Figure 1: Graphical representation of the SBML model used.
To check that the model is correctly read and converted in C
(here is the C model file)
by GNU MCSim,
we plot the time courses of the
concentrations of the various model species, as computed by SBW 2.7.8
and GNU MCSim.
Those simulations were obtained with the
"true" parameter values.
Here is the MCSim input file used
for those simulations.
The two software give the same results, with only rounding error
differences.
Figure 2: Simulation of the time course of all model species with SBW 2.7.8 (left) and with GNU MCSim 5.3.0 (right).
Three files (1,
2,
3)
were used to start the Markov chains with component by component
sampling.
In those files, rather wide parameters' prior distributions are
specified for 10 parameters (the others are left to their true value):
The lower bound is a factor of about 4 below the true value and the
upper bound a factor 4 above.
The data likelihood is assumed lognormal, with
a geometric SD corresponding to a CV of about 10%.
The 3 next files (A,
B,
C)
were used to finish the Markov chains, by vectors sampling.
The
outputs of the previous simulations is read in and used to construct a
multivariate normal jump kernel, further refined in size to tune the
acceptance rate.
These three files
(A.log,
B.log,
C.log)
captured the messages sent by the program when running.

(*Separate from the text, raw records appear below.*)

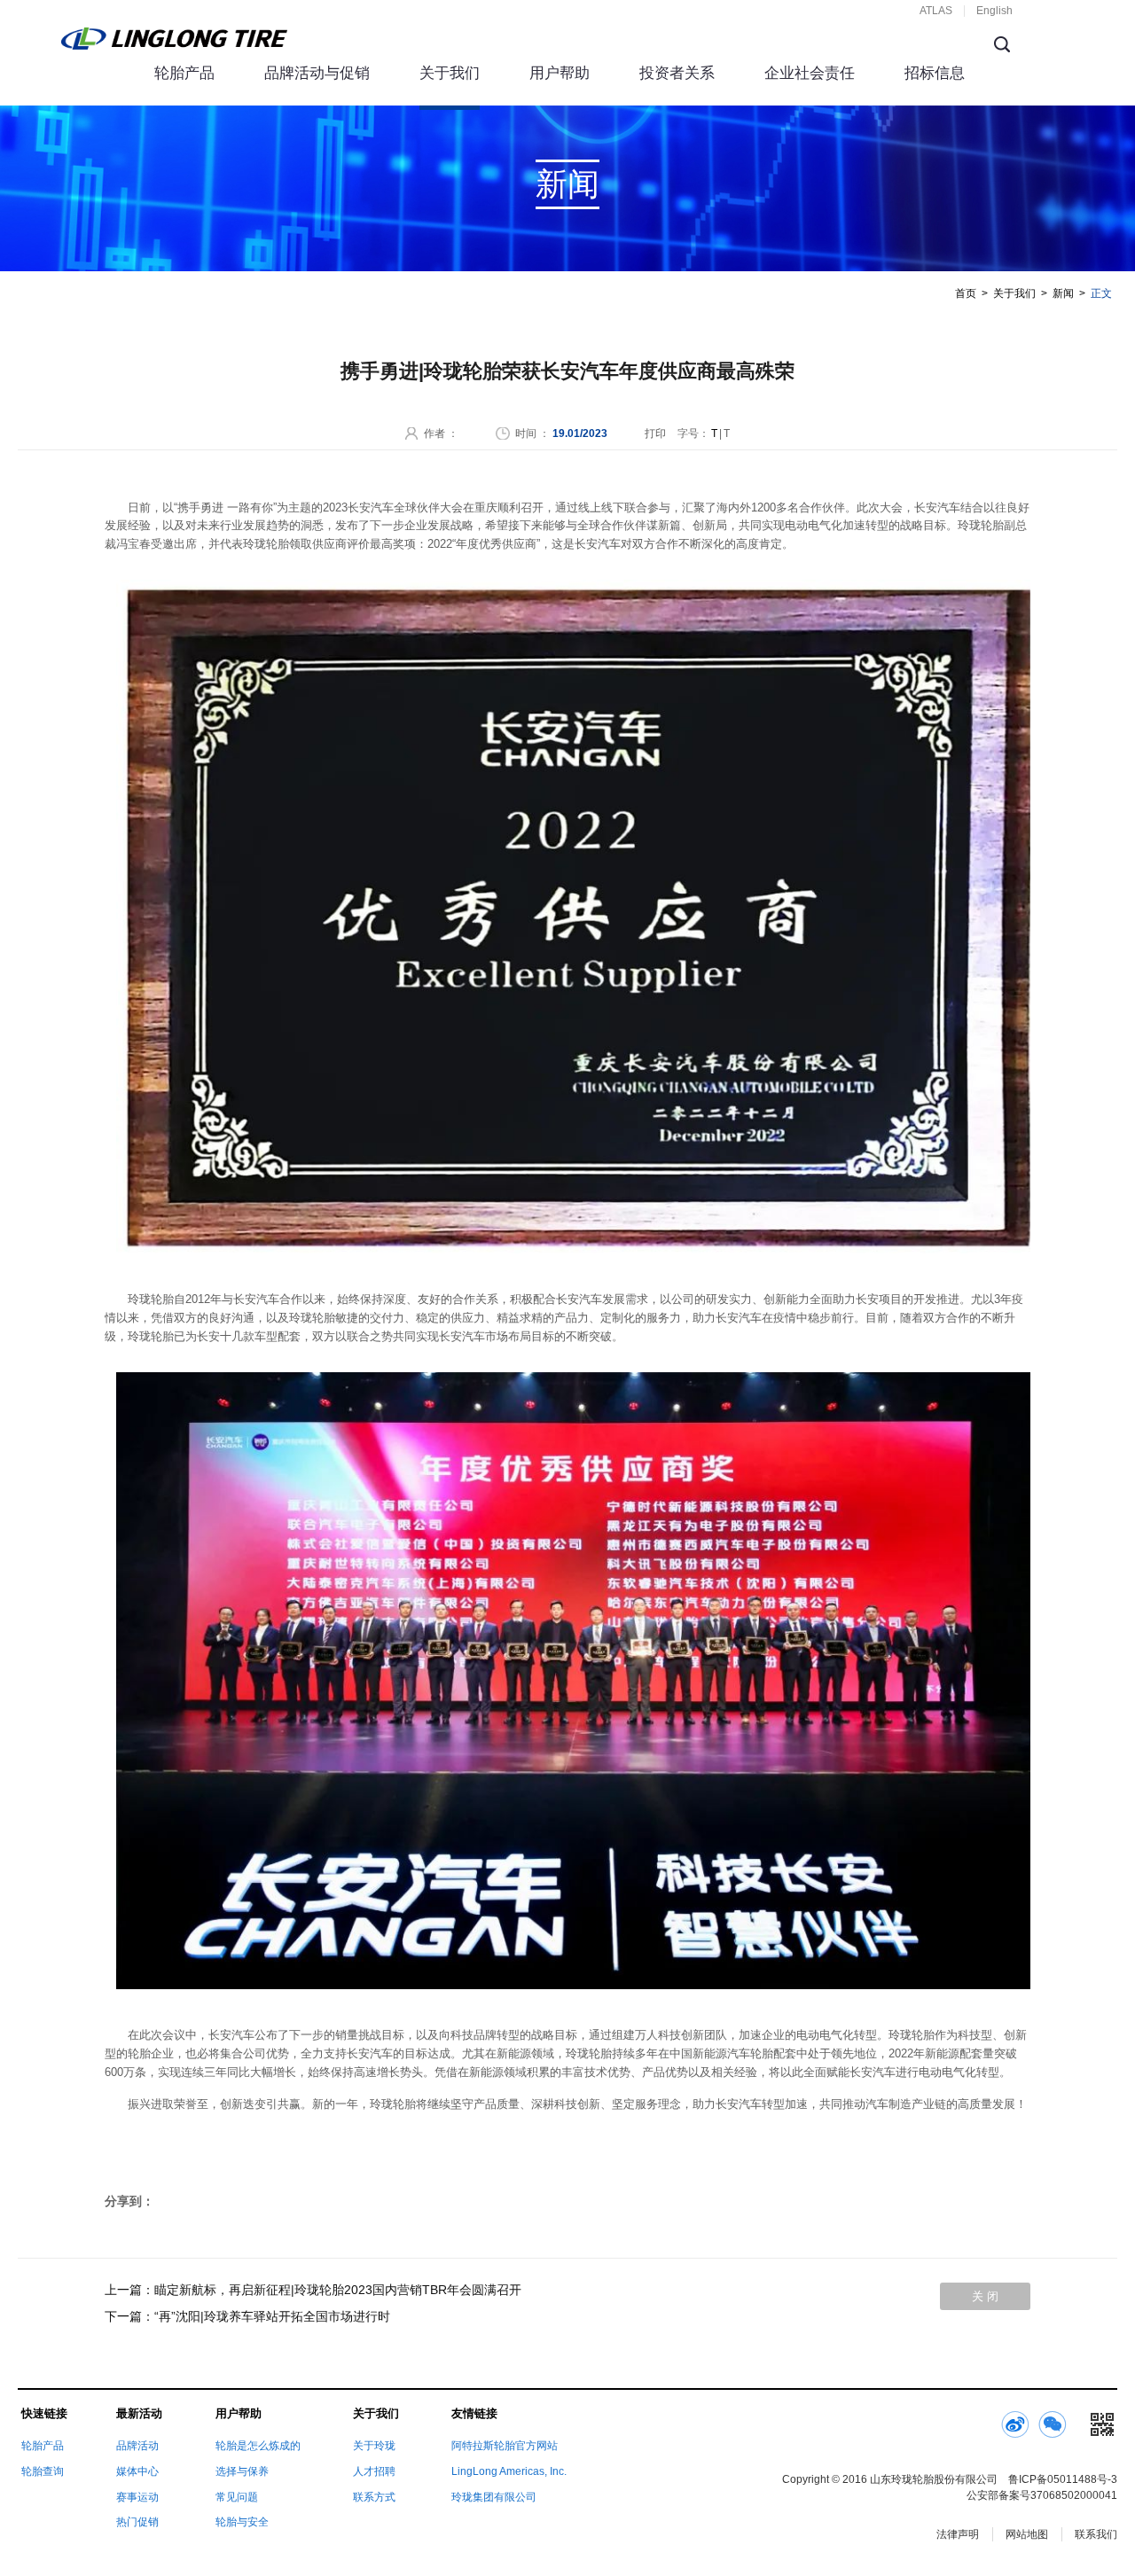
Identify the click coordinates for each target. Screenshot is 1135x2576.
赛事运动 (137, 2497)
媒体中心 (137, 2471)
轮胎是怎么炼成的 (258, 2445)
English (994, 10)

After a million iterations, the first thing to do is to check the
convergence of the 3 chains run in parallel:
Here is the output of
a script running Gelman's R diagnostic
(on that diagnostic see Gelman A., et al., 1995,
Bayesian Data
Analysis, London, Chapman & Hall).
The script also gives a summary of the
marginal parameters' posterior distributions.
The three chains have merged and mix well, but it is always useful to check visually the convergence by forming such plots:
However, univariate plots and statistics do not describe the full
picture of the joint posterior probability distribution of the
parameters.
It is very useful to examine the correlations between
parameters.
The following Table gives the lower half of the correlation matrix of
the 30000 parameter vectors
sampled at convergence (with only the the
correlation coefficients higher than 0.1 in absolute value):
We can see a very strong correlation between J0_Vmax
and J0_Kglc (that is actually why we needed to perform
vector sampling to reach
convergence, component by component sampling was mixing very slowly).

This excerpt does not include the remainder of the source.